> YOUR INSTRUCTIONS
All lines in the entries below that hold "word" make up the answer.

PROVIDED RECORDS START

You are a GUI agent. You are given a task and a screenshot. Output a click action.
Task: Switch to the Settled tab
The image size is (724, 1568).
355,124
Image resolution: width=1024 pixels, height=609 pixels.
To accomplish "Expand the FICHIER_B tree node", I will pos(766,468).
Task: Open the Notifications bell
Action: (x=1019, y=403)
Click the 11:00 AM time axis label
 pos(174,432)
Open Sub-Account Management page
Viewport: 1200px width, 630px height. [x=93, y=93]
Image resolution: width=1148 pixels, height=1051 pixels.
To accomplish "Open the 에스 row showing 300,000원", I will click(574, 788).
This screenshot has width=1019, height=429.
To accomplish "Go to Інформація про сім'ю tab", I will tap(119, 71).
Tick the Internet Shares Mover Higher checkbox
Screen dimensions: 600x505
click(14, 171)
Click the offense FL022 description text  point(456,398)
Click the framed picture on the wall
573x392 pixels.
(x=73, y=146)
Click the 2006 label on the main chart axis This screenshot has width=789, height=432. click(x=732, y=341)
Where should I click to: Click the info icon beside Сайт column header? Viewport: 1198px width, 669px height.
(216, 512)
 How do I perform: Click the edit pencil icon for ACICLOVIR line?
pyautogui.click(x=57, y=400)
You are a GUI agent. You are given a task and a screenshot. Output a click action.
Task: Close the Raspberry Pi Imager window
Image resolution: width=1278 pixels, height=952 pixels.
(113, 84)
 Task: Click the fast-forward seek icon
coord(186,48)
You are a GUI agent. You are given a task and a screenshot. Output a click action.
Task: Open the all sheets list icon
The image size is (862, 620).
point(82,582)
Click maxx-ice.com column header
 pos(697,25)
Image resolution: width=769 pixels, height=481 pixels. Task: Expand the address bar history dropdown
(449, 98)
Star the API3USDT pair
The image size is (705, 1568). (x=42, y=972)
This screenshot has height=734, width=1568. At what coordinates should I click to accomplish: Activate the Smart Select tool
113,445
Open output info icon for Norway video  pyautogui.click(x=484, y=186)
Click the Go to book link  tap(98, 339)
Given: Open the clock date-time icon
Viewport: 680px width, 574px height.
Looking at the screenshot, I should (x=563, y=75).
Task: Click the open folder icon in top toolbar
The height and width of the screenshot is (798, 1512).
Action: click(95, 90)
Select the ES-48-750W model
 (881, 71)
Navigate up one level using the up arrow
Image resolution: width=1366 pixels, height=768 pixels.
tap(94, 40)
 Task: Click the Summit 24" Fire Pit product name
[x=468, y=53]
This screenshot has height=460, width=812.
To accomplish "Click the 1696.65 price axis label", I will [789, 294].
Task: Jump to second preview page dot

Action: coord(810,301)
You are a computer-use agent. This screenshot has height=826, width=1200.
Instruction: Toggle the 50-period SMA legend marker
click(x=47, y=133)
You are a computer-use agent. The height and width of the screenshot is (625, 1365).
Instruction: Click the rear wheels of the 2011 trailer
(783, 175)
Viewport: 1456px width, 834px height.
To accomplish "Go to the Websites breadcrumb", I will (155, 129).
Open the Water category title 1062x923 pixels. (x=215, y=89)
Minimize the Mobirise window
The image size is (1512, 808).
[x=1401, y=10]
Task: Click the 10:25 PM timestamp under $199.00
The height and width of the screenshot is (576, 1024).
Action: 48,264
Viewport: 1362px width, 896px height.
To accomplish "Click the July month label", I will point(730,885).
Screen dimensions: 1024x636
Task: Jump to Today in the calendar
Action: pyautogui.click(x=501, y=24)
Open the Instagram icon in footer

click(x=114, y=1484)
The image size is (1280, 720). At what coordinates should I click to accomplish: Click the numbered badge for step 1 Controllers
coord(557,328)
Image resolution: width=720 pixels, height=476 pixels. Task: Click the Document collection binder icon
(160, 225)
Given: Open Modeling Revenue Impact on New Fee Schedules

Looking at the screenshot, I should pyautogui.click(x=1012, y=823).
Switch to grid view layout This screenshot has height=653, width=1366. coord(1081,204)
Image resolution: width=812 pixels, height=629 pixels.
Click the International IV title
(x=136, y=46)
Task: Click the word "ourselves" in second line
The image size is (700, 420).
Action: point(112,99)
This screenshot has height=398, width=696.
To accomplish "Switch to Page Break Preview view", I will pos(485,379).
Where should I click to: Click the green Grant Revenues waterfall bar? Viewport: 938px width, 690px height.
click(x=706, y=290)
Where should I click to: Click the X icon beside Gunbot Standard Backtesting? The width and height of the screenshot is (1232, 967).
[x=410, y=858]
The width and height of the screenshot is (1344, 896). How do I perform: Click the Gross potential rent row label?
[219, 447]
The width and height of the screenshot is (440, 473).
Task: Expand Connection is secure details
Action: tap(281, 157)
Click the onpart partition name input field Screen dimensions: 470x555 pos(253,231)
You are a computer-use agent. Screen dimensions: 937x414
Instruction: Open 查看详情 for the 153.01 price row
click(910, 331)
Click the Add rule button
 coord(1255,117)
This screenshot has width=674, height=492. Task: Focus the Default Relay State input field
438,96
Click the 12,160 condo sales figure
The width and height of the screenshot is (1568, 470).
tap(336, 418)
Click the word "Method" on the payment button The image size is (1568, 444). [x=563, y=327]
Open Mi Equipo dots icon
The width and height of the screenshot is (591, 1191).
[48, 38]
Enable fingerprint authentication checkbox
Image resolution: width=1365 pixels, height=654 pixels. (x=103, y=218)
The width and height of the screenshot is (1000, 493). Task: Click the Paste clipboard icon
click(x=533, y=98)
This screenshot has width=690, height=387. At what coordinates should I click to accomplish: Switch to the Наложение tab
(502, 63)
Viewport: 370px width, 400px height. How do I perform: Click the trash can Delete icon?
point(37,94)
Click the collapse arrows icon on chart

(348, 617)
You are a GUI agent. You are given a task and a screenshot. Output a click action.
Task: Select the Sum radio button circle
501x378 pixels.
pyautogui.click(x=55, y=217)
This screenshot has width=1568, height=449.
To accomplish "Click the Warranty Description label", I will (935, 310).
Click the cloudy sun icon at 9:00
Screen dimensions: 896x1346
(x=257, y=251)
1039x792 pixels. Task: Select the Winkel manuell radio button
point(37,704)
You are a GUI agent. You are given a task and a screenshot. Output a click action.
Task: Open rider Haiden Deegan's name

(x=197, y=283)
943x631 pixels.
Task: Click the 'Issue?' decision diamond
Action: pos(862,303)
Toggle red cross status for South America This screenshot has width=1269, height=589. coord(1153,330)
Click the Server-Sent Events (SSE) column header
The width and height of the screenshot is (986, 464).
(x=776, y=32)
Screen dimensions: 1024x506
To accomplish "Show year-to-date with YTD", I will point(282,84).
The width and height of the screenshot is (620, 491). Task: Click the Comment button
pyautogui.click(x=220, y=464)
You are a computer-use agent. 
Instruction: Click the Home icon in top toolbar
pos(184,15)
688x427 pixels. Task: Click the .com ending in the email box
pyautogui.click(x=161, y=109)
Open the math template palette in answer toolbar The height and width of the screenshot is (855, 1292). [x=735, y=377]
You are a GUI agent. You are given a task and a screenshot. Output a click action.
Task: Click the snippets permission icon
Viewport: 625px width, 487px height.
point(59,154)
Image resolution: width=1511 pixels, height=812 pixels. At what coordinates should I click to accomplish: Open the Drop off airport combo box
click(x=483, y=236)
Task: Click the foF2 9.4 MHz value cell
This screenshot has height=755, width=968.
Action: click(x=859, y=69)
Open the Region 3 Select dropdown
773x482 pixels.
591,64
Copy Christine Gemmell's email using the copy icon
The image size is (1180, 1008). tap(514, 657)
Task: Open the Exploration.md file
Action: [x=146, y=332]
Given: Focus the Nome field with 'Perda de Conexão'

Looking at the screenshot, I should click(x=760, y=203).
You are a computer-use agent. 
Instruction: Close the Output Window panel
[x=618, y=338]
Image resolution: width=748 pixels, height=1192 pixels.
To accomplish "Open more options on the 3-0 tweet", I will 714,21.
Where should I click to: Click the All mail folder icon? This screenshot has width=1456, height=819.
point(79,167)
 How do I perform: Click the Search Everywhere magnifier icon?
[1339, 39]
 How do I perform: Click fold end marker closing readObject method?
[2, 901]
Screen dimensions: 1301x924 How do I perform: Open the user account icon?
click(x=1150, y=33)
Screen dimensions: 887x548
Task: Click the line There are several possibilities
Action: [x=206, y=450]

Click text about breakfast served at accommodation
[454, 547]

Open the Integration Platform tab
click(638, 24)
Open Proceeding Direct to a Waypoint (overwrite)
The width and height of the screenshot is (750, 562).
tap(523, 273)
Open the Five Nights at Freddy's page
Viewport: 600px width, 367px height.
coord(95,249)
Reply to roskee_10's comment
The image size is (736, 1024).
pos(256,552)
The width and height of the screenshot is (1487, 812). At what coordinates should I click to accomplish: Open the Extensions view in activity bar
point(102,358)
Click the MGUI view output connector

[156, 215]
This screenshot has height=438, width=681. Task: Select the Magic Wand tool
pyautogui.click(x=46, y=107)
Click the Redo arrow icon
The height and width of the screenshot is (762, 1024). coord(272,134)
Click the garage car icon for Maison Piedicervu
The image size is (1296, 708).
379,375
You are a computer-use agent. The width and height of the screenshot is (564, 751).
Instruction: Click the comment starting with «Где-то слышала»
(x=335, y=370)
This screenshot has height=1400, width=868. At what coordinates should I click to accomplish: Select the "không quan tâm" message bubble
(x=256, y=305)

PROVIDED RECORDS END

> TASK RESPONSE
Task: Click the word "ourselves" in second line
Click the word "Method" on the payment button The image size is (1568, 444). [x=563, y=327]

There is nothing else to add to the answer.